==== Provided records

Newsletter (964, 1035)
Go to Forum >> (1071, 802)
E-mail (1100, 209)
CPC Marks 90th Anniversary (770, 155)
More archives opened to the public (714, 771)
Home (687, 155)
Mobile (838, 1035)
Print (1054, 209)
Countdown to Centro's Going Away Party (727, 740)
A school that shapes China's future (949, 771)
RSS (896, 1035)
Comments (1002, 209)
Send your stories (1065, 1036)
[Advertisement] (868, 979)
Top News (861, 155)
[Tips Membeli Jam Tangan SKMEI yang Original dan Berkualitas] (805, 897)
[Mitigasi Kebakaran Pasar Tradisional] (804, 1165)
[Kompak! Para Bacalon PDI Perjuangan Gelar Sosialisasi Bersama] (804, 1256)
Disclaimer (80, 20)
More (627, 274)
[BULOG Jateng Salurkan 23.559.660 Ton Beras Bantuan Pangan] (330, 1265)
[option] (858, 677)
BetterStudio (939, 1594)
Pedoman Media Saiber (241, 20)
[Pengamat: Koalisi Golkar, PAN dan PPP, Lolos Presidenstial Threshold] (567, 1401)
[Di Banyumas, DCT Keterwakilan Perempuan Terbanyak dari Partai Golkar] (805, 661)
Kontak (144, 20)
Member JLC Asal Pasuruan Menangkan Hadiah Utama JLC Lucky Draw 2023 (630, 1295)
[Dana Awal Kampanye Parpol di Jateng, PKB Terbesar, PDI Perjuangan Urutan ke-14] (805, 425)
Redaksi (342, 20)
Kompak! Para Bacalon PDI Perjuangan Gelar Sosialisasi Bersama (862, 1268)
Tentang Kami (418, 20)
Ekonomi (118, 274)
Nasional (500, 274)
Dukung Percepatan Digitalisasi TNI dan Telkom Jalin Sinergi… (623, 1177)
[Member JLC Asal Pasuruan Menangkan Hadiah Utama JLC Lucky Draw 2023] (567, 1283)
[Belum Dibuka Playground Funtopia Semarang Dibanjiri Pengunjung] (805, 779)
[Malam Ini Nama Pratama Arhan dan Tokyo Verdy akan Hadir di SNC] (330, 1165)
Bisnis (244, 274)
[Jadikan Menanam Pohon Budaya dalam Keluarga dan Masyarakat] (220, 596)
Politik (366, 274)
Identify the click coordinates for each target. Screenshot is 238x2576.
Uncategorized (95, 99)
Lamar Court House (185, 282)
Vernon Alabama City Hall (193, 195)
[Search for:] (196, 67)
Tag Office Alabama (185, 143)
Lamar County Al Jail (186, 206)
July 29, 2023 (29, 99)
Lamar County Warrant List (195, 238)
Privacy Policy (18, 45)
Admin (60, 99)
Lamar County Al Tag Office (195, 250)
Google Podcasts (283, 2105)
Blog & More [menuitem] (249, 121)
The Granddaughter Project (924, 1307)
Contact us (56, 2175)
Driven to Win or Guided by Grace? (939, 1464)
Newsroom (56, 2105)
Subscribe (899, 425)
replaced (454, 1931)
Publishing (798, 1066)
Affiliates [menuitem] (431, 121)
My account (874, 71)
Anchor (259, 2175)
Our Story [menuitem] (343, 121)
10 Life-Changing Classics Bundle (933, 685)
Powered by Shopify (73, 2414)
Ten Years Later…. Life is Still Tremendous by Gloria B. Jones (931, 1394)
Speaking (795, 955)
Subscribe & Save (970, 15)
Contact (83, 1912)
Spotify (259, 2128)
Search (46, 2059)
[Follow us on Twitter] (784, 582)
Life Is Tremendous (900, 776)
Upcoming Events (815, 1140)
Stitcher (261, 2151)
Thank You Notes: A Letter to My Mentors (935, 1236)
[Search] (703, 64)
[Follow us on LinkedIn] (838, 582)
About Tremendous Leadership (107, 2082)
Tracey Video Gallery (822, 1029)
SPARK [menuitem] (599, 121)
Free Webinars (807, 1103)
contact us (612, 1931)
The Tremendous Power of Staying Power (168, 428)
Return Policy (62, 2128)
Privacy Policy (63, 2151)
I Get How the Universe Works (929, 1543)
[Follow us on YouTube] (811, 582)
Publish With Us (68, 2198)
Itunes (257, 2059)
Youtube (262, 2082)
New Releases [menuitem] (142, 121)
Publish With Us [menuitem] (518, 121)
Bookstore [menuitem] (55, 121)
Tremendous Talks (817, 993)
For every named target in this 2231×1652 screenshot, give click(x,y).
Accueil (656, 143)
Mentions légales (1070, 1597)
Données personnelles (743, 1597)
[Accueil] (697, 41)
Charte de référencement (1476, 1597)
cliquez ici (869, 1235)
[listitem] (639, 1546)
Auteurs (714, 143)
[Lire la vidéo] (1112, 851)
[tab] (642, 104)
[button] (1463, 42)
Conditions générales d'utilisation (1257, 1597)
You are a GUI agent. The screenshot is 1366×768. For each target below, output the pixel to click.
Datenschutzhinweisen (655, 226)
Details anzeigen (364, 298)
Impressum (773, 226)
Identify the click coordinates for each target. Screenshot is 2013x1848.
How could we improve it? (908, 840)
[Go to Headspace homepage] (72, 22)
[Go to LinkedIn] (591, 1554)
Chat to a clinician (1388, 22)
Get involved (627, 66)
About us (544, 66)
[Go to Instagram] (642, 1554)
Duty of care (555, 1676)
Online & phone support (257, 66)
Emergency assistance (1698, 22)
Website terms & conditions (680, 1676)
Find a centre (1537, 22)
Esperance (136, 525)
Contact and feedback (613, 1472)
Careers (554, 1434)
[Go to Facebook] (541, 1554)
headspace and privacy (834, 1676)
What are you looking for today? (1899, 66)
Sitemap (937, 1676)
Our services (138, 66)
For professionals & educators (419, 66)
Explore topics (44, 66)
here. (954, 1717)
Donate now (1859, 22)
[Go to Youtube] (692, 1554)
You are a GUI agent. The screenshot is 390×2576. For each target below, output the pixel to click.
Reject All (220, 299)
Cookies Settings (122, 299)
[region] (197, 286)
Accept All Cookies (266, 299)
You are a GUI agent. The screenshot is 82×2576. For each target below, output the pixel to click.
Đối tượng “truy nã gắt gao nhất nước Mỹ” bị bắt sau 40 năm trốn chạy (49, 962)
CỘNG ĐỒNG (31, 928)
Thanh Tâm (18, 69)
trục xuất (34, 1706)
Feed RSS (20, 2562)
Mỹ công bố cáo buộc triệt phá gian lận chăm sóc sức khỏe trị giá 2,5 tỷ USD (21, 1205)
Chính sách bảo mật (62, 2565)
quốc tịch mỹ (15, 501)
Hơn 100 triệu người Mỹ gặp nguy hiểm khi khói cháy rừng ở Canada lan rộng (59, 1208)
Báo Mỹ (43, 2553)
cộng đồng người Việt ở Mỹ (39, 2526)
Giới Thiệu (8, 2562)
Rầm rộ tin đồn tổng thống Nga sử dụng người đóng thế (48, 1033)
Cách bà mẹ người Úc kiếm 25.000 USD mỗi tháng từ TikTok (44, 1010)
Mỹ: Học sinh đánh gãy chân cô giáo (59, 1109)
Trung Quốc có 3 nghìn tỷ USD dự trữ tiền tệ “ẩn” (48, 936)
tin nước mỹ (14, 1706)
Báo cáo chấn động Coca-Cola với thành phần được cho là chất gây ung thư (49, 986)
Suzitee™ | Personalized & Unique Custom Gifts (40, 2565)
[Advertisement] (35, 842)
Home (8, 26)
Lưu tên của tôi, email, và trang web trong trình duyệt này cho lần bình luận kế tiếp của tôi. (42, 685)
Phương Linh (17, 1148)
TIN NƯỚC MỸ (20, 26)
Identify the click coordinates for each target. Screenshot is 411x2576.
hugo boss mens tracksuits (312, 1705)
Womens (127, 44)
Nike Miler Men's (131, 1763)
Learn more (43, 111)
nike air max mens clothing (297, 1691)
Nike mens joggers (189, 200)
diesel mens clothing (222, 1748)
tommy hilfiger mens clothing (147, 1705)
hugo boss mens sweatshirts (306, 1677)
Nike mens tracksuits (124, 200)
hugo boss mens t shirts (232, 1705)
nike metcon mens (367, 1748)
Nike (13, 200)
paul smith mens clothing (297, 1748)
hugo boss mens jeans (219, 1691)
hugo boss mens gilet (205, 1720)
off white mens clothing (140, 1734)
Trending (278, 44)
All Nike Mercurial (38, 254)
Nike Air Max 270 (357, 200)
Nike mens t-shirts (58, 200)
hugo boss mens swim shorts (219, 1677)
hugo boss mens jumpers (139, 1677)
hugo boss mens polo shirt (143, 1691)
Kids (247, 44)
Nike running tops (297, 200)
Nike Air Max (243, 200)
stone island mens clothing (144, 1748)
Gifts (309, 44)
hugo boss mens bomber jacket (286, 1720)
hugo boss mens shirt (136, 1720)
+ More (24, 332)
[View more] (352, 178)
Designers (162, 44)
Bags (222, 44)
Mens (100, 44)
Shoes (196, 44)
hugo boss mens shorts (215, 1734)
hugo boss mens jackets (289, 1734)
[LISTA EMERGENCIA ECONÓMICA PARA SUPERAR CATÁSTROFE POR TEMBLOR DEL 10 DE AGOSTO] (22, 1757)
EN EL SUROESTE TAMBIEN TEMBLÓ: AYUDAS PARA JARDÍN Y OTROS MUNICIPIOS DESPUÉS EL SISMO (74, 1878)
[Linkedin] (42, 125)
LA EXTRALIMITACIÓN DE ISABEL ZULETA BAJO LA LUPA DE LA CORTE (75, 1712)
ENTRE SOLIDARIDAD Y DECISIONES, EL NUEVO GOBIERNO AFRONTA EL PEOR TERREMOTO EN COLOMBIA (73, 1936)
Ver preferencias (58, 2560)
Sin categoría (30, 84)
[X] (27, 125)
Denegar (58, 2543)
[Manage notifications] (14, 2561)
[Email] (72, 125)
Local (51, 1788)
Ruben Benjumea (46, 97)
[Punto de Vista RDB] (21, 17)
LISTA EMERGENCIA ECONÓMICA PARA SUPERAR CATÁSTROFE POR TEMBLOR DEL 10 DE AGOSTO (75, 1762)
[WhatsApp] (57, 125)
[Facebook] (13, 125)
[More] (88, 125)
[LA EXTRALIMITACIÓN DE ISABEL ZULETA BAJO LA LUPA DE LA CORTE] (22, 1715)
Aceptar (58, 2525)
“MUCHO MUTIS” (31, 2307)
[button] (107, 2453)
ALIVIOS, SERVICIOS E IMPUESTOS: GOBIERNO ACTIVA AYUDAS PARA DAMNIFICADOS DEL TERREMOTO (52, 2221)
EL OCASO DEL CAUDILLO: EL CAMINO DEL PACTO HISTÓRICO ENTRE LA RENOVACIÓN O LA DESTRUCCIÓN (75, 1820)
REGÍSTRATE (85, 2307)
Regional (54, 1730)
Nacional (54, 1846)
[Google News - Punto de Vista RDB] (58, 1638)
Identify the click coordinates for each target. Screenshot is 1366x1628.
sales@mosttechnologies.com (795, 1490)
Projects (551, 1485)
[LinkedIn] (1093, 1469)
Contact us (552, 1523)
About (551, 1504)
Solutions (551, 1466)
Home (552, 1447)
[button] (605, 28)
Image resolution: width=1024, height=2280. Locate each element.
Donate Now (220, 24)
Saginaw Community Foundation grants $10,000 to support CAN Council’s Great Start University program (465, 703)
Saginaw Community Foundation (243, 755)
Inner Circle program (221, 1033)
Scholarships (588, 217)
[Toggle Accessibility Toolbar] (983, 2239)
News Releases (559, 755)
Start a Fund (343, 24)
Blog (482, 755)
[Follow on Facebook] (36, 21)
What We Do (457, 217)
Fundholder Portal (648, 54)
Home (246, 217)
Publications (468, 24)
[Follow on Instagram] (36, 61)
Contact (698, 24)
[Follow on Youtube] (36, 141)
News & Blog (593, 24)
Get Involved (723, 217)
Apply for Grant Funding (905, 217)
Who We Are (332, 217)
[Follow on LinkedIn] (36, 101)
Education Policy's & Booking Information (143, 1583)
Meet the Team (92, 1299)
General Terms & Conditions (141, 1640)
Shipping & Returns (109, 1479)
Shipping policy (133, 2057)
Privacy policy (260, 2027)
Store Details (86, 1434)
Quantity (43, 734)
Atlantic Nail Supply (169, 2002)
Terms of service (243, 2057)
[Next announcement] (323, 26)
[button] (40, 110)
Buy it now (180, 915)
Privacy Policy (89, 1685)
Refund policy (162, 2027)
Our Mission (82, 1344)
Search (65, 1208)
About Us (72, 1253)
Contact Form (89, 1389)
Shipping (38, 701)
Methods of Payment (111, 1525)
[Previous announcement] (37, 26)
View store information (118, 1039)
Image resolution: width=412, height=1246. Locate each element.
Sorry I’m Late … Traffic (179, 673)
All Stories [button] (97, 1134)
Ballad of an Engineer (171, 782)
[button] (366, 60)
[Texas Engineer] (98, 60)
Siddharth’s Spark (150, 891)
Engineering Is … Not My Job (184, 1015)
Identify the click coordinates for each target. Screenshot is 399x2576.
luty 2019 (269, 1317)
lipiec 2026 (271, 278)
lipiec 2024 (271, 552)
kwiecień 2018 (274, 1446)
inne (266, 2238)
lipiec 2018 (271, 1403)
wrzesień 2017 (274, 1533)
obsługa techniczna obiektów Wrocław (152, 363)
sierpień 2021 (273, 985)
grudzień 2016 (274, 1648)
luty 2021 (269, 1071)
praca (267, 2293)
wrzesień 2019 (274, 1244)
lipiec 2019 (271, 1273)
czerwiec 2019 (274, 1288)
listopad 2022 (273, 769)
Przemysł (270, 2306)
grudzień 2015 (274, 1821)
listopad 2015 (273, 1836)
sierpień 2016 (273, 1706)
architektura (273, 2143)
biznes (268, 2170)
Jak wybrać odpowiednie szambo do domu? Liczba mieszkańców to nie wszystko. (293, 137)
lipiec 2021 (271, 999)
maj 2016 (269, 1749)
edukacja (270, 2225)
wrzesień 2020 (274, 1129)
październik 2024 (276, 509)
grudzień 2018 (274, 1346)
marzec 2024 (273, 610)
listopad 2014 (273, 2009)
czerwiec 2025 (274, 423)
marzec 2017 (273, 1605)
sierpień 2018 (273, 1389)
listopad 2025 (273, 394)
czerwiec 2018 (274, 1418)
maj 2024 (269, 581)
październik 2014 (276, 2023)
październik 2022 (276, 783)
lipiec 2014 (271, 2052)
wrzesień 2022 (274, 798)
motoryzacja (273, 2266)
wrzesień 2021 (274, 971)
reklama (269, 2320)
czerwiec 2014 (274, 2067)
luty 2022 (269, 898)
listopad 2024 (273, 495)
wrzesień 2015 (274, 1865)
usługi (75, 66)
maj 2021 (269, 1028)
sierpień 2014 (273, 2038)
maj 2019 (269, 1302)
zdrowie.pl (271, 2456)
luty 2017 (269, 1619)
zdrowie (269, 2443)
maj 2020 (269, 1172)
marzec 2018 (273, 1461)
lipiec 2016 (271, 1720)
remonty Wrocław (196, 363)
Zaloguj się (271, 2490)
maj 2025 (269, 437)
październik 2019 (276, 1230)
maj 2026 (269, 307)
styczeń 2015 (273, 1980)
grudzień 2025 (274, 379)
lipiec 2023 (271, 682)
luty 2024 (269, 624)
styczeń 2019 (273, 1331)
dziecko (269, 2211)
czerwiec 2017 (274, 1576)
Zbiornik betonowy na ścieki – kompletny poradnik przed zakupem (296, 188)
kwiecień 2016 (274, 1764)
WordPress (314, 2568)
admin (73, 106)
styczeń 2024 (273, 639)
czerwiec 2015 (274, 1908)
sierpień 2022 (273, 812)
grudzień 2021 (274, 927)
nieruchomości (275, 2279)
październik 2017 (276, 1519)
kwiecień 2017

========

#### Exercise instructions:
In the data above, find the line that contains "Kids (247, 44)" and the line that contains "Shoes (196, 44)". Repeat exactly those lines and every line between them, and only those.

#### Result for this exercise:
Kids (247, 44)
Nike running tops (297, 200)
Nike Air Max (243, 200)
stone island mens clothing (144, 1748)
Gifts (309, 44)
hugo boss mens bomber jacket (286, 1720)
hugo boss mens shirt (136, 1720)
+ More (24, 332)
[View more] (352, 178)
Designers (162, 44)
Bags (222, 44)
Mens (100, 44)
Shoes (196, 44)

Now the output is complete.